The concentrated loading of feeding inlet of the model shall be calculated on 7.35kn/m. Because of the unit loading way of beam, its concentrated loading is equivalent to the node loading of the top ring beam which is equivalent to 700n each. The cone surface loading of silo roof of the model shall be calculated on 0.3kn/m². According to the actual loading area of the cone surface of each node, the loading is equivalent to the node loading. In addition, silo gravity is calculated on 76.93kn/m³. 

Loading of Working Conditions

Finite element analysis is calculated through using Msc. Marc software 2001. static linear elastic analysis of working conditions include as following: (1) the first analysis only on the action of wind loading; (2) the second analysis only on the action of level pressure of storage material; (3) the third analysis on the joint actions of both level pressure of storage material and friction; (4) the fourth analysis on the joint actions of wind loading, level pressure of storage material and friction. In addition, the structural weight, top surface loading and the concentrated loading of silo roof is always involved in combination. 

The Results of Finite Element Analysis

The first analysis shall face the most unfavorable situation if silo is empty. Because wind loading always forms a symmetric impact, stress and deformation only on its action shall also be symmetric. Therefore,   the analysis of stress and deformation for silo is only made along the wall height direction. Maximum horizontal displacement and main principal stress should be 3.9mm, i.e. change of horizontal displacement is 1.955 X 10^-1 andσ_max9.609 X 10⁶n/m². The allowable displacement and stress of silo are 1.0 ×10^-3 and 2.15×10⁸n/m² respectively. So the stress and deformation of the silo only on the action of wind loading can meet allowable conditions, the structure is stable.

The second, third and fourth analysis respectively stands for the possible state of full silo. Comparatively speaking, the fourth analysis is the most unfavorable state. Considered permissible value, its relative maximum horizontal displacement and the maximum main stress are slightly more than the maximum permissible value of stress in 2.0-3.0m high (relative height is 0. 1-0.15).

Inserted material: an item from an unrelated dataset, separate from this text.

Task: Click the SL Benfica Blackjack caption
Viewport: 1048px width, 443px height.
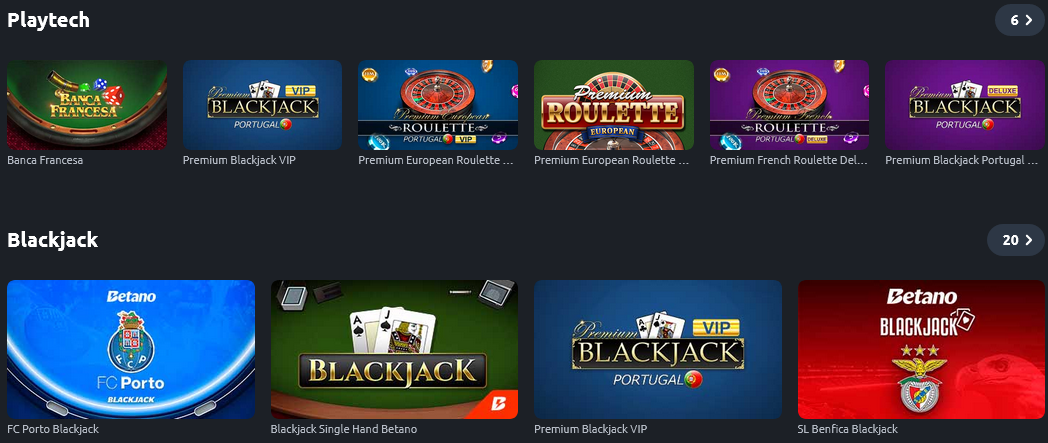Action: (847, 429)
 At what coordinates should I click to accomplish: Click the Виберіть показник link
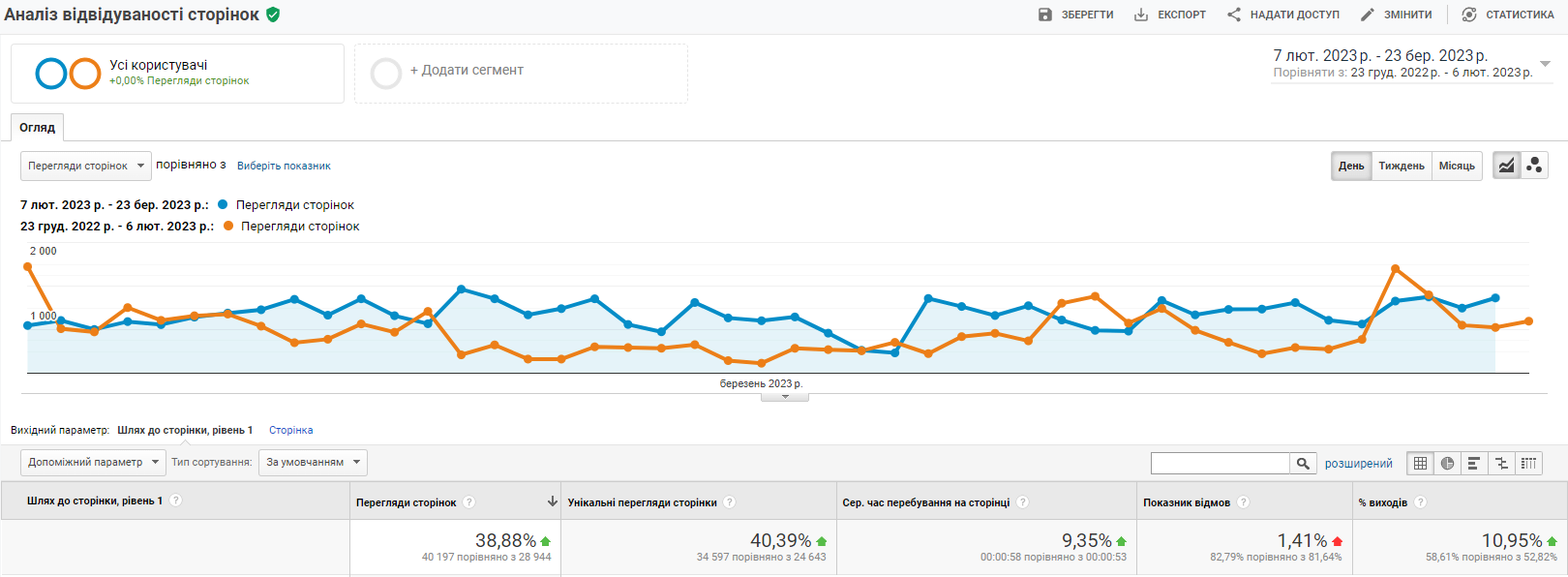284,166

By finite element analysis on the structural static of spiral steel silo using Msc. Marc software, in the range of the relative height from 0.1m to 0.15m at lower part of silo wall the stress and deformation is bigger due to friction and horizontal stress is big. Under the conditions of the model, the stress and deformation have been slightly more than the allowance.